* start Extract *

The pressure relief apparatus 13 is disposed on the cover plate 12. The pressure relief apparatus 13 is provided with a weak region 130, the weak region 130 is configured to be broken to release internal pressure when the internal pressure or temperature of the battery cell 100 reaches a threshold, wherein the minimum distance d between the edge of the weak region and the welding seam is greater than or equal to 3 mm. In some embodiments, the pressure relief apparatus 13 is an explosion-proof valve with a substantially runway shape, and the weak region 130 of the surface of the explosion-proof valve is provided with a score, and the pressure boundary of the weak region 130 is greater than the gas pressure generated in a life cycle of the battery cell 100, and is less than the strength of the welding seam between the cover plate 12 and the case 11. In this way, when there is a sharp increase in temperature and pressure due to an abnormality in the cell and thermal runaway inside the case 11, the gas generated in the cell will break through the scored area and cause the explosion-proof valve to burst, thereby achieving the purpose of pressure relief.

* end Extract *
* start Supplied records *

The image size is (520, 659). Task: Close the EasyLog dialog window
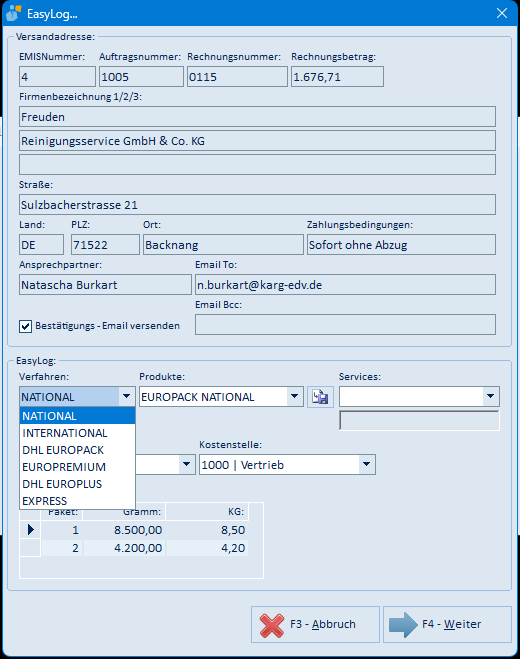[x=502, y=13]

* end Supplied records *
* start Supplied records *

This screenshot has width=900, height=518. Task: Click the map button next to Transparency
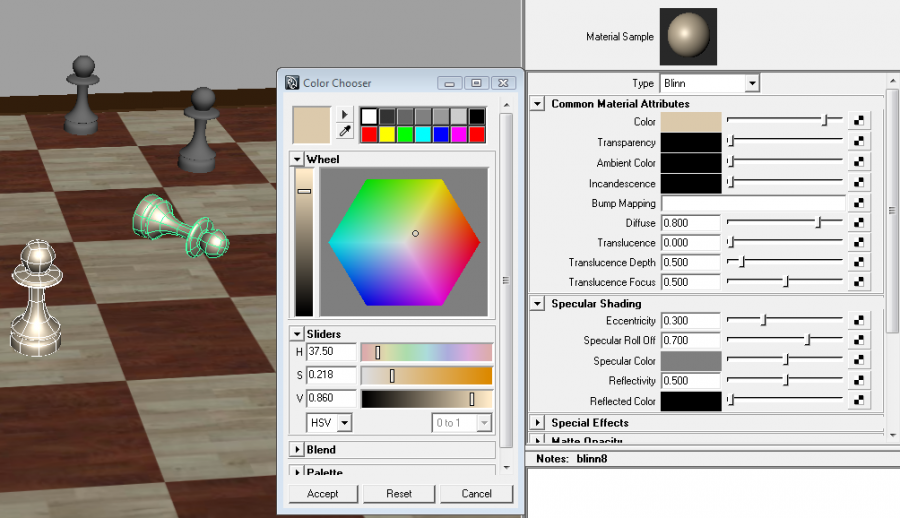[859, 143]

* end Supplied records *

In the passage about the battery pressure relief apparatus, what minimum distance must separate the edge of the weak region from the welding seam?

• **Exercise solution**: The minimum distance must be greater than or equal to 3 mm.